中文摘要：

证实microRNA-214参与慢性心衰大鼠心肌细胞钙调控过程,并揭示其内在作用机制.冠脉结扎法诱导大鼠慢性心衰模型.实时定量PCR结果显示与假手术组比,心衰组大鼠左心室miR-214表达显著上调（P〈0.05）,Western blot实验法结果显示与假手术组比,心衰组大鼠左心室L-型钙通道β1亚基（Cavβ1）表达显著下调（P〈0.05）.左心室局部肌肉注射agomiR-214导致假手术组和心衰组大鼠左心室收缩压（LVSP）、L-型钙通道电流密度、L-型钙通道β1亚基（Cavβ1）表达均显著降低（P〈0.05）.荧光素酶报告基因实验结果显示miR-214能够调节心肌细胞L-型钙通道β1亚基基因CACNB1的表达.结果提示microRNA-214参与慢性心衰大鼠心肌细胞钙调控过程,其机制可能与microRNA-214抑制心肌细胞L-型钙通道β1亚基（Cavβ1）表达有关.

英文摘要：

The goal of this study was to determine the role of microRNA-214 involoved in the calcium handling of cardiomyocytes in rats with chronic heart failure（CHF） and clarify the underlying mechanism. CHF animal model was induced by coronary artery ligation. The results of real-time PCR showed that microRNA-214 expression levels in the cardiomyocytes were significantly increased in CHF rats compared with sham rats. The results of Western blot revealed that L-type calcium channel subunit beta-1 （Cavl31） protein expression levels in the cardiomyocytes were significantly decreased in CHF rats compared with sham rats. Local intramuscular injections of agomiR-214 produced a significantly decrease in left ventricular systolic pressure （LVSP）, the density of L- type calcium current and Cavl31 protein expression levels in both sham and CHF rats.
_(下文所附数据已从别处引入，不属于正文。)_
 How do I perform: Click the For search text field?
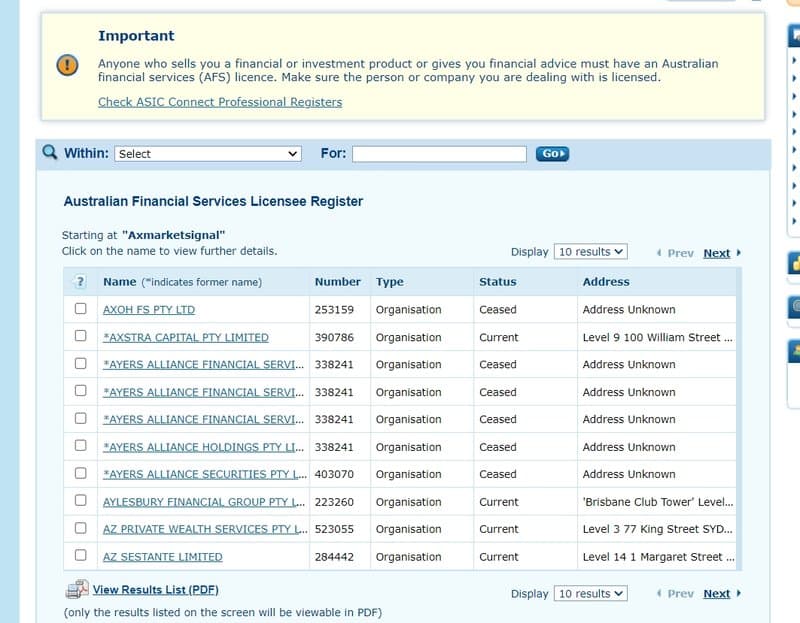439,154
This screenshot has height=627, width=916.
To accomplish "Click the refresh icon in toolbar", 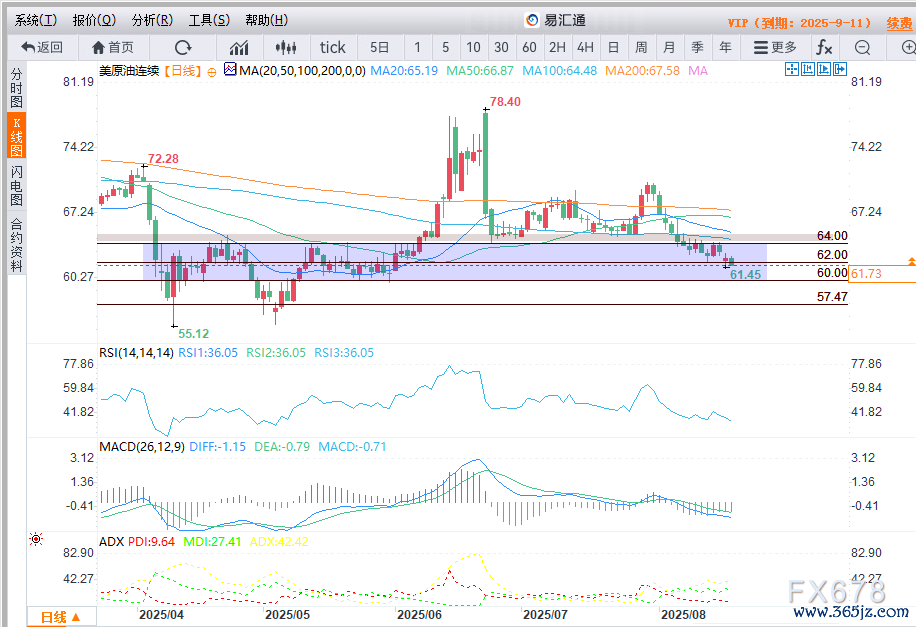I will pyautogui.click(x=183, y=47).
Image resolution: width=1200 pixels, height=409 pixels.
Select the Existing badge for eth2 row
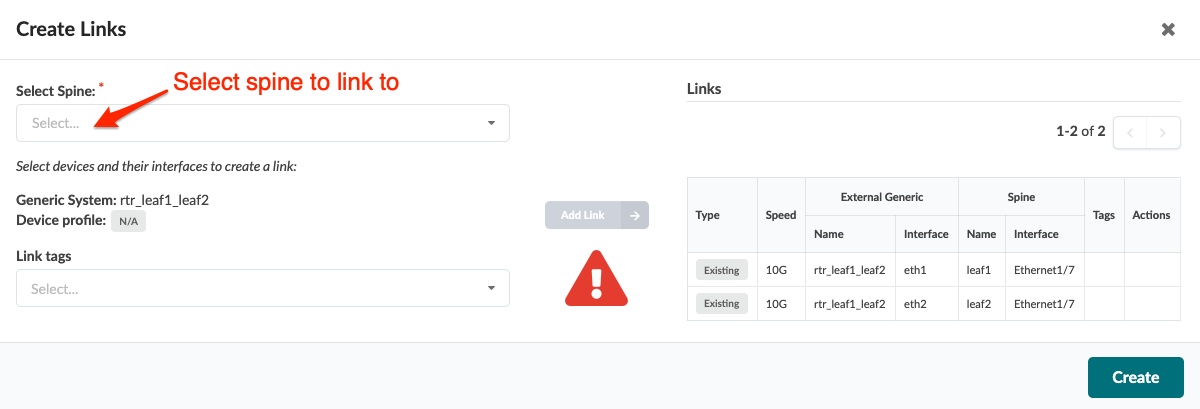(x=721, y=303)
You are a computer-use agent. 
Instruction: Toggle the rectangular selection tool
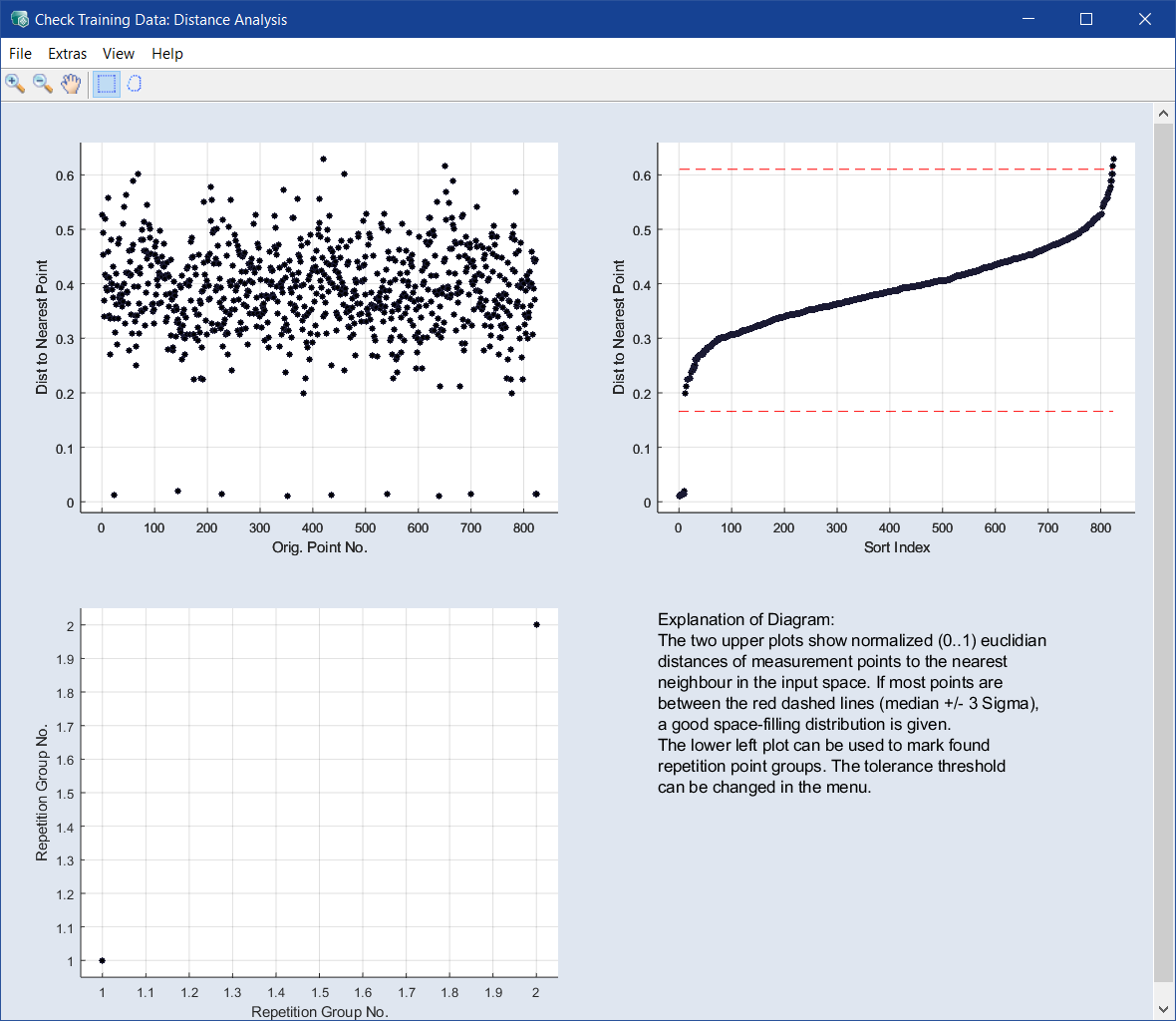[x=106, y=84]
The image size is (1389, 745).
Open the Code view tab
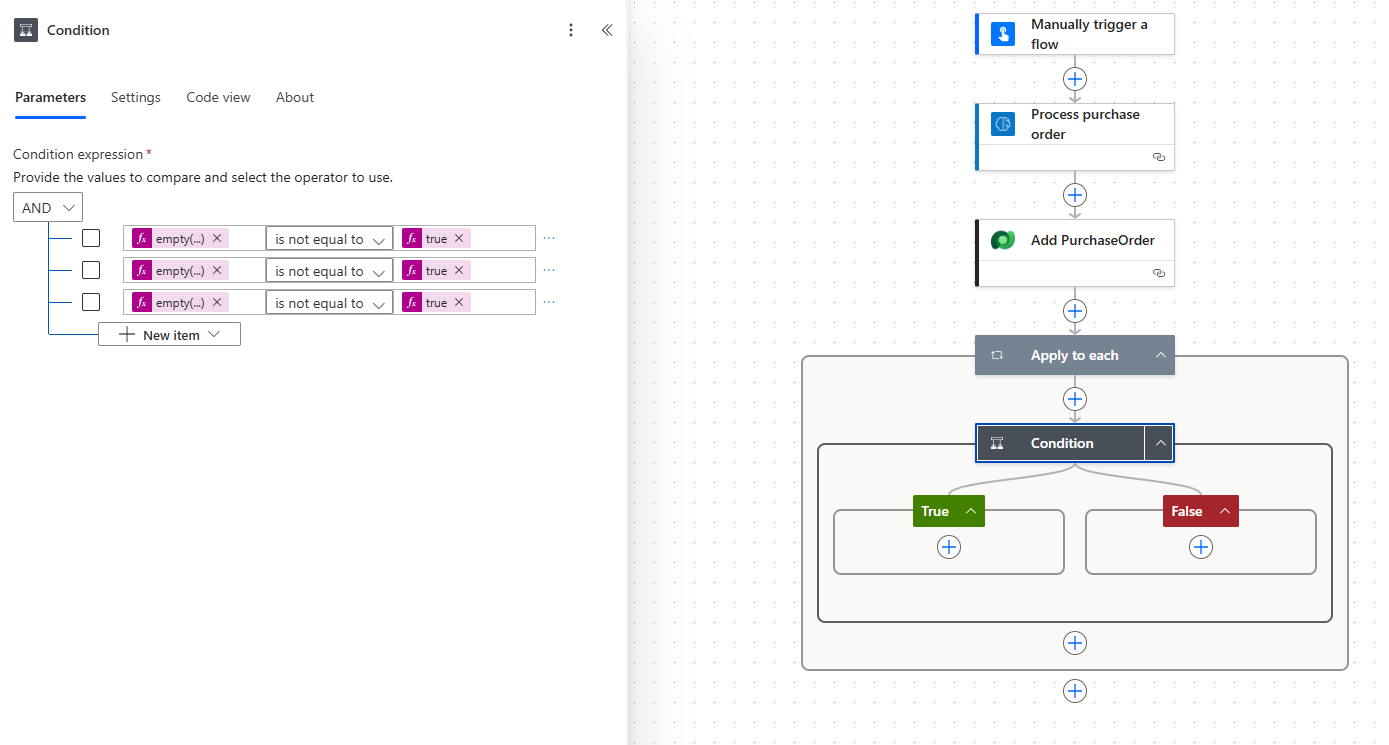tap(218, 97)
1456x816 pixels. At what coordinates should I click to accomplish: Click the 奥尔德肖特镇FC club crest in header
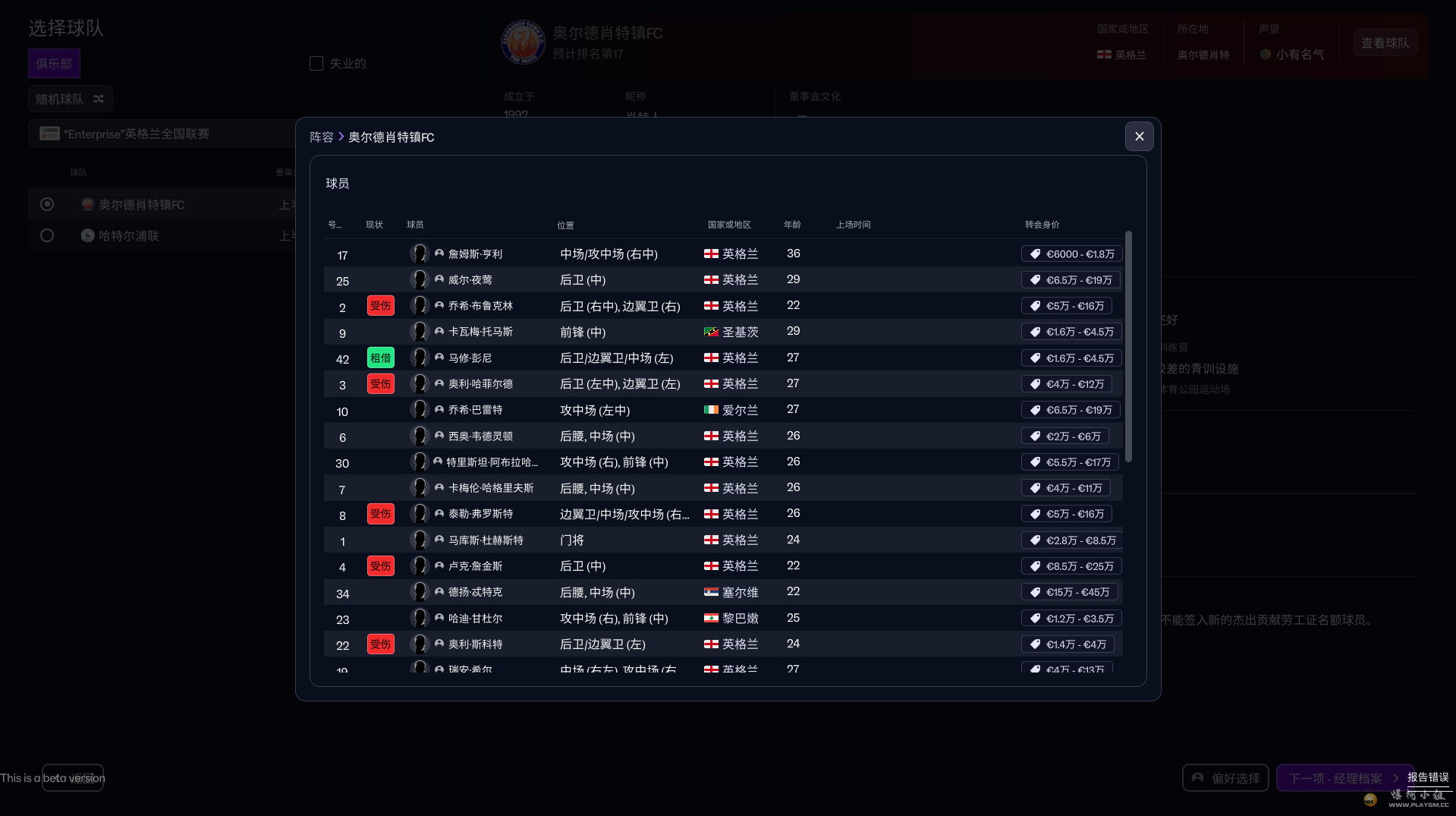point(523,43)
Luciferase Reporter Assay demonstrated that miR-214 can down-regulate its target protein Cavl31. Our study suggested that a mechanism by which microRNA-214 involved in the calcium handling in CHF may be mediated through downregulating Cavl31 protein expression levels.